There was an obvious similarity in approach to the Vandermark 5, particularly in the facility with which they switched between the composed and the improvised. Touring as a double bill begs an exercise in compare and contrast. In fact the similarities outweighed the differences. On the most basic level, both are quintets, with a long history interrupted by very few changes in personnel. Both spotlight exciting soloists with a high level of instrumental skill, span a wide stylistic reach, and most importantly their well-crafted charts contain cunning pockets to be filled with improvisational wares.

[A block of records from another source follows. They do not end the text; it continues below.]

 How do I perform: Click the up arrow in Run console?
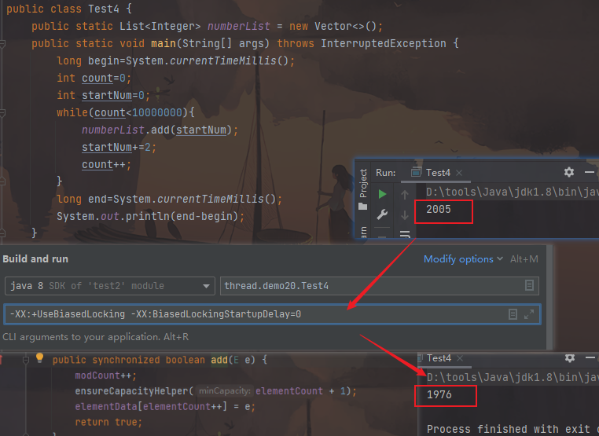pyautogui.click(x=405, y=194)
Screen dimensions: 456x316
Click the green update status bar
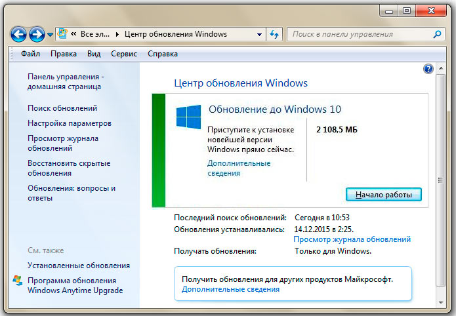pyautogui.click(x=159, y=151)
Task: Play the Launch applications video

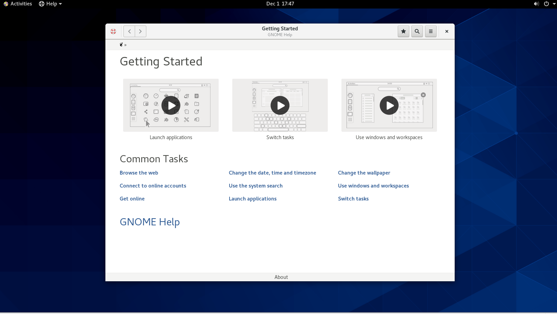Action: pos(171,105)
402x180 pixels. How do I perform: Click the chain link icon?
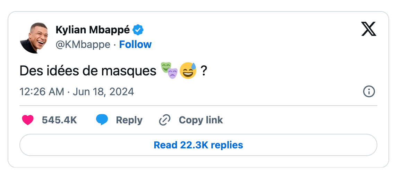pyautogui.click(x=164, y=120)
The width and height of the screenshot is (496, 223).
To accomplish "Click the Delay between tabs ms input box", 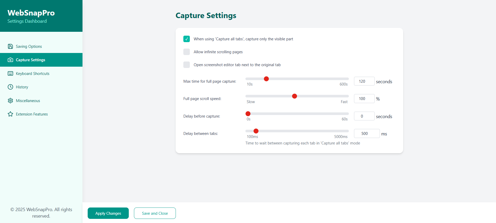I will click(x=366, y=134).
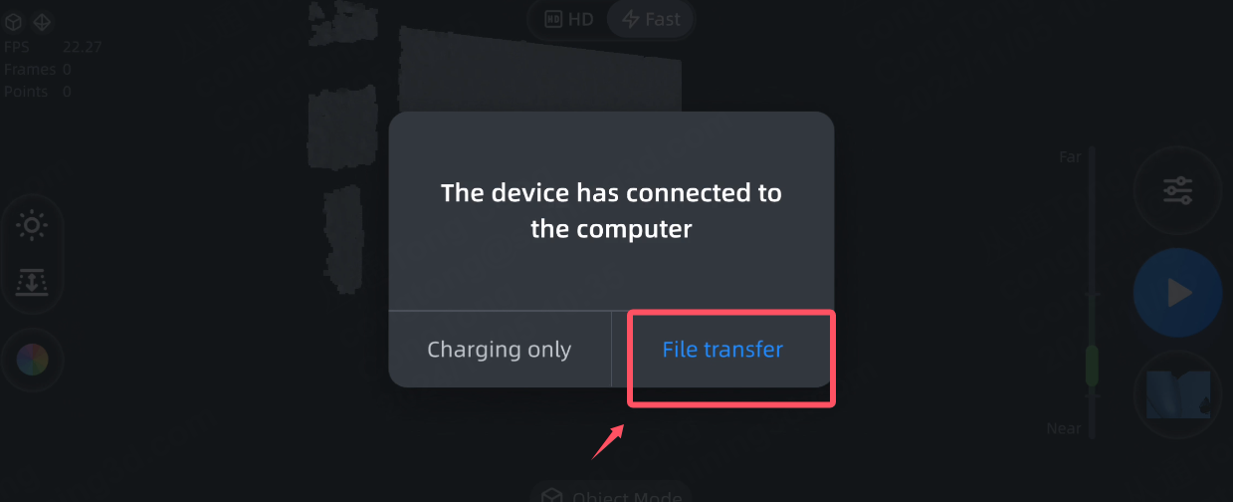Open the scan settings sliders icon
This screenshot has width=1233, height=502.
click(1178, 190)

What followed confirmed their predilection for multi-sectioned compositions creating diverse environments to frame the soloists' excursions. Noteworthy events included Broo's smoky trumpet ballad amid a tapestry of disconcerting percussive timbres distilled from his kit by Nilssen-Love on Ljungkvist's "Panama," and a sparse improv start to Wiik's "Unity Toccata" with the composer first under the bonnet, then belaying a quickfire rippling sojourn on the keyboard. However the highpoint of an excellent set came at the end on Ljungkvist's "Andersonville," named after the Swedish neighbourhood of Chicago (with perhaps a nod to the now departed proprietor of the legendary Velvet Lounge). It started with a delightful exhibition of piano and percussion textures with Nilssen-Love striking his cymbals and drums with all manner of objects including his hands, smaller cymbals and woodblocks. A serene horn unison ensued, seemingly oblivious to the madcap procession of percussion, piano and arco bass. Later came a strolling interlude for Broo's bluesy trumpet together with more marvellous collective interaction culminating in abrupt closure which provoked laughs of incredulity from the audience.
Expectations were splendidly fulfilled, the only downside being that, as infrequent visitors (both bands last played London, separately, in 2002), it would have been even better to hear them for a whole evening, preferably over several nights. But for those wanting more, fortunately both sets were recorded by the BBC and will be broadcast later in the Autumn.